Here’s how Dr. Peter Lurie and collaborators explained the problem in the journal AIDS: The displacement of the rural sector under structural adjustment programs — as imports undermine local farmers and the shift to large-scale plantations for exports further displaces the rural population — contributes to migration and urbanization. Many men leave rural villages for work in big cities or in mines, contract HIV/AIDS from casual sex partners or sex workers, and then spread the disease to spouses in their home village. The displacement of children and young women into the cities has led to a sharp increase in commercial sex work and heightened rates of HIV/AIDS.
- IMF/World Bank structural adjustment programs harm women.
Cuts in budget spending, mandated by structural adjustment programs, leave women to pick up the pieces — with government services eliminated, women are forced to provide informal social supports for the sick and disabled. The IMF/Bank emphasis on exports has pushed women farmers to switch from growing food for family consumption to crops for exports — and left them poorer in the process. The high interest rates associated with structural adjustment have made credit less accessible, undermining the viability of small women-owned businesses.
- IMF/World Bank structural adjustment programs and Bank project loans have led to deforestation worldwide.
The export orientation demanded by structural adjustment policies has led to more forest cutting.
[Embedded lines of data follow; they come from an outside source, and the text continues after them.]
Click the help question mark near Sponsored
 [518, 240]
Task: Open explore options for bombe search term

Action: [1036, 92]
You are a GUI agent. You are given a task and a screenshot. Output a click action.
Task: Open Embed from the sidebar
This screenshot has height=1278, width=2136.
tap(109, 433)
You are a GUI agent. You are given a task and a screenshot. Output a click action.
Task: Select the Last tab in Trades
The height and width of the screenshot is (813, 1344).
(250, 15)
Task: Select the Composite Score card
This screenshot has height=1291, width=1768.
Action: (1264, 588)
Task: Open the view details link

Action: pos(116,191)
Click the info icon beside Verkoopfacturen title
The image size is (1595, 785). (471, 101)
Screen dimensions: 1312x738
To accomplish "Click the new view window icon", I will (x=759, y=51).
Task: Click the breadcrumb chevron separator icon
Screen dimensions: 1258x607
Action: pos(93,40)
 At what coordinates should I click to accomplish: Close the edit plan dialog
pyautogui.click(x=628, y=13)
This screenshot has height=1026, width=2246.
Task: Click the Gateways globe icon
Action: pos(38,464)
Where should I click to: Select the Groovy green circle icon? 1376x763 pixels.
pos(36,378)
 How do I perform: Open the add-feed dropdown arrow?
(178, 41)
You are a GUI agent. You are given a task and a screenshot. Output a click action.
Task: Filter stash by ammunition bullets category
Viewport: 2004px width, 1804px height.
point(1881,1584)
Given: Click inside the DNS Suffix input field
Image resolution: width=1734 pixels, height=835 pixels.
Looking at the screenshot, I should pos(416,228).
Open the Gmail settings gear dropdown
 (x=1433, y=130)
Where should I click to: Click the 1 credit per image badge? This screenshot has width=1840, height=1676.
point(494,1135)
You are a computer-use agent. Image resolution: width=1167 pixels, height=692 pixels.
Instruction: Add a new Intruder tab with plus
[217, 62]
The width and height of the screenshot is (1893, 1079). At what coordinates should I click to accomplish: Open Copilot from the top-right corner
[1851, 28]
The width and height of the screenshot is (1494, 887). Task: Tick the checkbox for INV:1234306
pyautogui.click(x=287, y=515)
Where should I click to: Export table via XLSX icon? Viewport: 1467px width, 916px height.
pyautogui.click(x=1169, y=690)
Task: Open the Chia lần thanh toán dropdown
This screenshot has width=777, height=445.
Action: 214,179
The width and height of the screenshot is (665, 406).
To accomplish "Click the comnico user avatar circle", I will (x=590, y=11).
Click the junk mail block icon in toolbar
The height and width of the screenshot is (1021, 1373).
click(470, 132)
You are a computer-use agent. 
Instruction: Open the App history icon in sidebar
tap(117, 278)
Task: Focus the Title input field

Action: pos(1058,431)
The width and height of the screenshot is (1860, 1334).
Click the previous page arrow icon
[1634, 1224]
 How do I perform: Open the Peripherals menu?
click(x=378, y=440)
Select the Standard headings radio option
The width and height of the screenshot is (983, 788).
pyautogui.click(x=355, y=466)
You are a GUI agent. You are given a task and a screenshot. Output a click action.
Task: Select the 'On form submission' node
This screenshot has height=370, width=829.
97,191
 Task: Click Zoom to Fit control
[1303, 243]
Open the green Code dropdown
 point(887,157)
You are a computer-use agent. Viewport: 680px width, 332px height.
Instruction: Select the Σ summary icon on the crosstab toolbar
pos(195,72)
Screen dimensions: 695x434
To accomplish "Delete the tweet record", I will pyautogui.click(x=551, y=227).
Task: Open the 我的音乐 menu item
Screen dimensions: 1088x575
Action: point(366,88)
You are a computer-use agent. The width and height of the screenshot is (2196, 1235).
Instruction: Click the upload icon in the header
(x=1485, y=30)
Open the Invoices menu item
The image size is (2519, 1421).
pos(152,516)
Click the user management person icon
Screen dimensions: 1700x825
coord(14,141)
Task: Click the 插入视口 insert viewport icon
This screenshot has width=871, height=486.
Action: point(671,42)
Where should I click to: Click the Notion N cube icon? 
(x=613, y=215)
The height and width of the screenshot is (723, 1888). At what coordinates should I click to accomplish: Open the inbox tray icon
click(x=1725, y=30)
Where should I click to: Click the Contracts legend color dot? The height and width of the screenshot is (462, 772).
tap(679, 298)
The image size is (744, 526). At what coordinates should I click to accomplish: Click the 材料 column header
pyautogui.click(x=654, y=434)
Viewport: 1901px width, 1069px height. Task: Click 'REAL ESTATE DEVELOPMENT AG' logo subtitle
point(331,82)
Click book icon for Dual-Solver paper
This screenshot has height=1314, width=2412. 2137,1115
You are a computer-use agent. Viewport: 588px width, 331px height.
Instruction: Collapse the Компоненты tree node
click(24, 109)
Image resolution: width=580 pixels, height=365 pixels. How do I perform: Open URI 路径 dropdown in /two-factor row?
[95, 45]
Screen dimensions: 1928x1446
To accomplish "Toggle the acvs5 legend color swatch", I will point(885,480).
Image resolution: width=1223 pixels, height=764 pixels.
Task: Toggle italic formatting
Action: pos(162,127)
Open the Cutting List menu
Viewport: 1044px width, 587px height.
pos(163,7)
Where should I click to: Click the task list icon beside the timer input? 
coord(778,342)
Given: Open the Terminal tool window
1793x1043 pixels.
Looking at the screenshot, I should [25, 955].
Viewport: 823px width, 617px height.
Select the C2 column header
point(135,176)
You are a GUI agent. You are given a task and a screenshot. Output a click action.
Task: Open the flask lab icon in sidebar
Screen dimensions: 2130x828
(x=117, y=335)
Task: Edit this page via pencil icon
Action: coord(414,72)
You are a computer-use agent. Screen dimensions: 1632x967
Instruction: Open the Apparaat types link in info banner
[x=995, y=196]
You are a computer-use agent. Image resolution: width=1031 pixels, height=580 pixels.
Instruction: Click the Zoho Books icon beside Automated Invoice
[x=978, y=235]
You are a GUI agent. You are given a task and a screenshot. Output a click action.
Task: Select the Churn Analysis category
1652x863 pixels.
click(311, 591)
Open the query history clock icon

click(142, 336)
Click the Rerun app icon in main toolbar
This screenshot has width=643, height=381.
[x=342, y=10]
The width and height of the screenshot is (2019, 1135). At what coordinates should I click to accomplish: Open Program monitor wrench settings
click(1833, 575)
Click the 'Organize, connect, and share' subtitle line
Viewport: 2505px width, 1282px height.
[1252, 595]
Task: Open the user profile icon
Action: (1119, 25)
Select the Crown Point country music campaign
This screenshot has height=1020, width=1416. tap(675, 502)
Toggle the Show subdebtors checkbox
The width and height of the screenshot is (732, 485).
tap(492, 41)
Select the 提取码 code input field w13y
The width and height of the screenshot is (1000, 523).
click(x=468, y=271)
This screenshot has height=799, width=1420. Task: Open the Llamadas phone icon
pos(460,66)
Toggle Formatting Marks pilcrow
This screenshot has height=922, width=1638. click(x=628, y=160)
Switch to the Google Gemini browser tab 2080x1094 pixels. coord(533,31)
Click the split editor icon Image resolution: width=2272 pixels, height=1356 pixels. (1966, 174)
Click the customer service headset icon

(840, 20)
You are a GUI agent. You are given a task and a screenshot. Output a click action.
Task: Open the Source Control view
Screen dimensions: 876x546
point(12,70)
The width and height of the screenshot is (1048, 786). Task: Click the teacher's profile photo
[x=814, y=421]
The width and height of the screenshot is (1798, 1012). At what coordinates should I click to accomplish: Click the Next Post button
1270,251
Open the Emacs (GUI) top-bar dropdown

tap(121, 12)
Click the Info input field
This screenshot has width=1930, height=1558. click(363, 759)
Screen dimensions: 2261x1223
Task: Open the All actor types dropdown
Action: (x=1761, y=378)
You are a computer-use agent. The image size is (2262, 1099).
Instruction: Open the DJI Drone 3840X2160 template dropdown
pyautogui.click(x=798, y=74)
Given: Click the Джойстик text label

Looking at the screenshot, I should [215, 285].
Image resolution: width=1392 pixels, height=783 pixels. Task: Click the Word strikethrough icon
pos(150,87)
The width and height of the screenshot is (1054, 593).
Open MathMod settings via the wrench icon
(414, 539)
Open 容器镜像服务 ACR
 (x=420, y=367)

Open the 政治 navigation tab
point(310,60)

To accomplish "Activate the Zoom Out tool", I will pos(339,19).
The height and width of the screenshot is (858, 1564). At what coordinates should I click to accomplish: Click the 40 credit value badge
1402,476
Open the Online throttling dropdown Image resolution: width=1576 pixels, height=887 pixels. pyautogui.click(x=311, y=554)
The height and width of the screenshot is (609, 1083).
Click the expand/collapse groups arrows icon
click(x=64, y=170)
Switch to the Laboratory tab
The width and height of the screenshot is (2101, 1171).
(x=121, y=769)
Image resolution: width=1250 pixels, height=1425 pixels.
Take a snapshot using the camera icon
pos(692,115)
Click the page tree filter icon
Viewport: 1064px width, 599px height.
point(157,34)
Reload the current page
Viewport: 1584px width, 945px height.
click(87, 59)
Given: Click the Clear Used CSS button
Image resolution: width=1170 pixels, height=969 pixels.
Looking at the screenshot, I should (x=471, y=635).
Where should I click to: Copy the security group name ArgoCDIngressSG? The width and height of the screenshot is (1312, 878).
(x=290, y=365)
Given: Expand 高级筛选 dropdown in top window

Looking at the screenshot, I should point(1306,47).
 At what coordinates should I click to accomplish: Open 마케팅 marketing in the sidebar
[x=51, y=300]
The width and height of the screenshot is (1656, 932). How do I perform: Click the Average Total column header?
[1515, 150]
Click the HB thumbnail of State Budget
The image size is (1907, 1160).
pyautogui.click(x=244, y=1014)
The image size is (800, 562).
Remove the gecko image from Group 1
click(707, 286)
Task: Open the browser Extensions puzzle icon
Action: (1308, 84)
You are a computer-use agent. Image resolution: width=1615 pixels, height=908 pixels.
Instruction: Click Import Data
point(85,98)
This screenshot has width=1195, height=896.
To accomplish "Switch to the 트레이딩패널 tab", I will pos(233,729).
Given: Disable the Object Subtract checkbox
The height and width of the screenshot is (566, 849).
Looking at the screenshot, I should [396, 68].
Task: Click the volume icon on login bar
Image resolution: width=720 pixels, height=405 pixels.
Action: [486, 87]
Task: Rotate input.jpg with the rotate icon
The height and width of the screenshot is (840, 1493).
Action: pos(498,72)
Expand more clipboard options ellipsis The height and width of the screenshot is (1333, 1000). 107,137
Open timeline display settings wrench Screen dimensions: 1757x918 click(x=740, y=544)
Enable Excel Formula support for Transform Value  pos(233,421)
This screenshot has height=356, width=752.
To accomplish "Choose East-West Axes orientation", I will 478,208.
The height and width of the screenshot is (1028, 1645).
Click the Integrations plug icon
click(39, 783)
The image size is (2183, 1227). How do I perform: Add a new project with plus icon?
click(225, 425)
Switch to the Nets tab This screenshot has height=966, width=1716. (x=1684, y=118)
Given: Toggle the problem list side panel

And World Bank forest sector loans to countries around the world have done nothing to improve the situation.
“Although the [1991 Bank Forest] policy had dual objectives of conservation of tropical moist forests and tree planting to meet the basic needs of the poor, Bank influence on containing rates of deforestation of tropical moist forests has been negligible in the 20 countries with the most threatened tropical moist forests.” Who said that? The World Bank’s own Operations Evaluation Department, in November 1999!
- World Bank policies have displaced millions of people around the world.
World Bank loans for dams and major infrastructure projects routinely require removal of massive numbers of people from their homes and destruction of their communities. In addition to the emotional hardship of leaving their land, the displaced people almost always find their quality of life diminished after the move. The Bank itself agrees. A 1994 report from the World Bank’s Environmental Department found that, “Declines in post relocation incomes are sometimes significant, in certain cases reaching as much as 40 percent for people who were poor even before their displacement.”
- The World Bank’s International Finance Corporation (IFC) provides corporate welfare for environmentally destructive projects.
The IFC finances and provides advice for private sector ventures and projects in developing countries in partnership with private investors. Among its private sector partners: ExxonMobil, BP, Coca-Cola, Kimberly-Clark and Marriott. There’s no reason for a public development institution, supposedly working to fight poverty, to lend its support to these well-endowed multinationals. Making matters worse, many of the private sector projects supported by the IFC, especially in the oil and gas sector, are environmentally destructive.
- April 16 is a chance to make history.
While massive protests against IMF and World Bank policies are commonplace in the developing world — from Jordan to Indonesia, Venezuela to Zambia — the IMF and World Bank are not accountable to populations in those countries. In contrast, there has never been a demonstration of more than a few hundred people to challenge IMF and Bank policy in the United States — the largest and most influential shareholder in the institutions.
That’s going to change on April 16. The thousands of people who will attend the April 16 protests will forever change the political context of debates on IMF and the World Bank — the best hope for billions in the developing world who have been subjected to the IMF and Bank’s brutal policies with no recourse.
Special bonus reason to come to D.C.: With large puppets, colorful pagaentry, militant protests, emcee Michael Moore at the legal demonstration on the Ellipse, and lots of great music, the protests will be a fun-filled festival of resistance.